R2 D' x is a shorter setup


----------



## chikato_tan (Aug 11, 2011)

Innocence said:


> R U R' U' r2 U2 r2 Uw2 r2 u2 U R U' R'


 are you sure it`s the right one , because i follow the alg and it becomes a mess , BTW , what`s the difference between u and Uw ?


----------



## Tentacius (Aug 11, 2011)

"u" is just the inner layer, and Uw is both the inner and outer layer. (WCA notation)
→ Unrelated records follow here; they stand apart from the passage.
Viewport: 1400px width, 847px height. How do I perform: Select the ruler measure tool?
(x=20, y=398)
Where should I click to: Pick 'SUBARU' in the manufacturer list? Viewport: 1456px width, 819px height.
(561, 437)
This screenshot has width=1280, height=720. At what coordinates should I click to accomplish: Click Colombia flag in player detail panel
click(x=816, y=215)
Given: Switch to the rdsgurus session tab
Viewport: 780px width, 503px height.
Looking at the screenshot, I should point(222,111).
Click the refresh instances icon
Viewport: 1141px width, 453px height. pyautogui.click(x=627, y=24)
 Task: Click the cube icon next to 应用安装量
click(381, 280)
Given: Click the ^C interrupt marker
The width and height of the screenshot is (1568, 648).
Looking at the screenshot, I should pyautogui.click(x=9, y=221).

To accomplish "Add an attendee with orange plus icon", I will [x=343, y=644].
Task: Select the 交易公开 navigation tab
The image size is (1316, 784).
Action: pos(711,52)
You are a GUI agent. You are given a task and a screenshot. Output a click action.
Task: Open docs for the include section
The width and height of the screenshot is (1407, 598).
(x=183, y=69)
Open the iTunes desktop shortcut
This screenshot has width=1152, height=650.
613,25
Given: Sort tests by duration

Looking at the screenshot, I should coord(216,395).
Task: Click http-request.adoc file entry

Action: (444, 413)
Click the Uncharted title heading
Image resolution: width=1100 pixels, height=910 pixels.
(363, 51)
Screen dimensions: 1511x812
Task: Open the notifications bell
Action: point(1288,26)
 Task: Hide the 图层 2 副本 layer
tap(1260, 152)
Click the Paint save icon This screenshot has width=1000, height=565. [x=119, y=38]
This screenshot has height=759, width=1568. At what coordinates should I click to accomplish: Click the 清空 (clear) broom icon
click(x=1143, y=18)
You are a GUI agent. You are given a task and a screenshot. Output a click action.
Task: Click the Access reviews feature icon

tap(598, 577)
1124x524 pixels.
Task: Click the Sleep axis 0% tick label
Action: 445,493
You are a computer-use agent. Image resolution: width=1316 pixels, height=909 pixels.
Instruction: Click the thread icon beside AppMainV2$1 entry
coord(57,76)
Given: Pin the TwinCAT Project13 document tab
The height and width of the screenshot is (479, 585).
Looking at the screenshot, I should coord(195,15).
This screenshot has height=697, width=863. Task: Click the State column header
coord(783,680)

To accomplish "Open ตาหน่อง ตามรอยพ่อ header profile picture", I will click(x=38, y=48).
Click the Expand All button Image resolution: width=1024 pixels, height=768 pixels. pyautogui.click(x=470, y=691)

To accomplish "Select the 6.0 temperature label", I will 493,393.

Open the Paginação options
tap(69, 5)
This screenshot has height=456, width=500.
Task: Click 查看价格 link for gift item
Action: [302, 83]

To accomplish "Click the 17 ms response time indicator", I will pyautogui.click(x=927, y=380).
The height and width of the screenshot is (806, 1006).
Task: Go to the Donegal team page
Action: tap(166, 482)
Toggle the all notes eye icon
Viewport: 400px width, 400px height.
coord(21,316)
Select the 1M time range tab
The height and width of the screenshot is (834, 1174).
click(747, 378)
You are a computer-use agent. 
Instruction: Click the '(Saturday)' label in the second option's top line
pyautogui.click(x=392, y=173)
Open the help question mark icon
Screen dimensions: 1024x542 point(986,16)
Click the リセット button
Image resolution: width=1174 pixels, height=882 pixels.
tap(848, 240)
http://alg.garron.us/?alg=u_Uw&cube=4x4x4&notation=WCA


----------



## ben1996123 (Aug 11, 2011)

z Dw' m D Lw' Uw' r' Uw Lw Uw' Lw2 Bw' r' Bw Rw' R' u s Uw z'


----------



## reThinking the Cube (Aug 13, 2011)

cmowla said:


> cuBerBruce's post shows the shortest 4x4x4 algorithms which convert a 4x4x4 with parity into a pseudo 3x3x3,...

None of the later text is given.